▶ _Problem_: Rename "Instruction" to "Step" throughout the rows below, and give the rows back with nothing else changed.

▶ _Records shown_:
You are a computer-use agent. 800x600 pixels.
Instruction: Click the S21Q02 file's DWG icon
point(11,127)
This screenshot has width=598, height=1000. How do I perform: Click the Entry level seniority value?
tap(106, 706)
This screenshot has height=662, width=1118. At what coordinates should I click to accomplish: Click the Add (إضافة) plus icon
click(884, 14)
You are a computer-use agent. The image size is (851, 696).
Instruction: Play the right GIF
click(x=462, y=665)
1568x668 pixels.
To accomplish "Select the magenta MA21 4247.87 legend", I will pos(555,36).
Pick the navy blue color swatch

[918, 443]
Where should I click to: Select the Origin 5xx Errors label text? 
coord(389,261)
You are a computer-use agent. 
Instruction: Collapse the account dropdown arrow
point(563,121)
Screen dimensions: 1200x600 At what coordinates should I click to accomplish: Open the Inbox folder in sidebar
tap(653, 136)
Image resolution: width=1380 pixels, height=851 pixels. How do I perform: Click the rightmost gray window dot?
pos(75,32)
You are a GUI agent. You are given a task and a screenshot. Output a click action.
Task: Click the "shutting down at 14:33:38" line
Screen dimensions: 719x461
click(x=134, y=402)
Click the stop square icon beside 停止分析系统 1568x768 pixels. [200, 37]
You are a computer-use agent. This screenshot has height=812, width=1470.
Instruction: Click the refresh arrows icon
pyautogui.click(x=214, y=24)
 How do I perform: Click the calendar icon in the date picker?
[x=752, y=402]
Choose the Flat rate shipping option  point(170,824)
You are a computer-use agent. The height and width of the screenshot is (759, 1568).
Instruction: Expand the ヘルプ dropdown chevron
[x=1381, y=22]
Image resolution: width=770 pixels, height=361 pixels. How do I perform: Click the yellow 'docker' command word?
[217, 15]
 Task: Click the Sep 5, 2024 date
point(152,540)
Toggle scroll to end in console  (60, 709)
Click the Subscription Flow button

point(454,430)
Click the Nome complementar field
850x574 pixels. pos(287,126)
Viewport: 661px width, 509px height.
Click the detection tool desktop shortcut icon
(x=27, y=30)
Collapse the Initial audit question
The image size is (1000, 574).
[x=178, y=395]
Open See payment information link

▶ _Finished exercise_:
You are a computer-use agent. 800x600 pixels.
Step: Click the S21Q02 file's DWG icon
point(11,127)
This screenshot has width=598, height=1000. How do I perform: Click the Entry level seniority value?
tap(106, 706)
This screenshot has height=662, width=1118. At what coordinates should I click to accomplish: Click the Add (إضافة) plus icon
click(884, 14)
You are a computer-use agent. The image size is (851, 696).
Step: Play the right GIF
click(x=462, y=665)
1568x668 pixels.
To accomplish "Select the magenta MA21 4247.87 legend", I will pos(555,36).
Pick the navy blue color swatch

[918, 443]
Where should I click to: Select the Origin 5xx Errors label text? 
coord(389,261)
You are a computer-use agent. 
Step: Collapse the account dropdown arrow
point(563,121)
Screen dimensions: 1200x600 At what coordinates should I click to accomplish: Open the Inbox folder in sidebar
tap(653, 136)
Image resolution: width=1380 pixels, height=851 pixels. How do I perform: Click the rightmost gray window dot?
pos(75,32)
You are a GUI agent. You are given a task and a screenshot. Output a click action.
Task: Click the "shutting down at 14:33:38" line
Screen dimensions: 719x461
click(x=134, y=402)
Click the stop square icon beside 停止分析系统 1568x768 pixels. [200, 37]
You are a computer-use agent. This screenshot has height=812, width=1470.
Step: Click the refresh arrows icon
pyautogui.click(x=214, y=24)
 How do I perform: Click the calendar icon in the date picker?
[x=752, y=402]
Choose the Flat rate shipping option  point(170,824)
You are a computer-use agent. The height and width of the screenshot is (759, 1568).
Step: Expand the ヘルプ dropdown chevron
[x=1381, y=22]
Image resolution: width=770 pixels, height=361 pixels. How do I perform: Click the yellow 'docker' command word?
[217, 15]
 Task: Click the Sep 5, 2024 date
point(152,540)
Toggle scroll to end in console  (60, 709)
Click the Subscription Flow button

point(454,430)
Click the Nome complementar field
850x574 pixels. pos(287,126)
Viewport: 661px width, 509px height.
Click the detection tool desktop shortcut icon
(x=27, y=30)
Collapse the Initial audit question
The image size is (1000, 574).
[x=178, y=395]
Open See payment information link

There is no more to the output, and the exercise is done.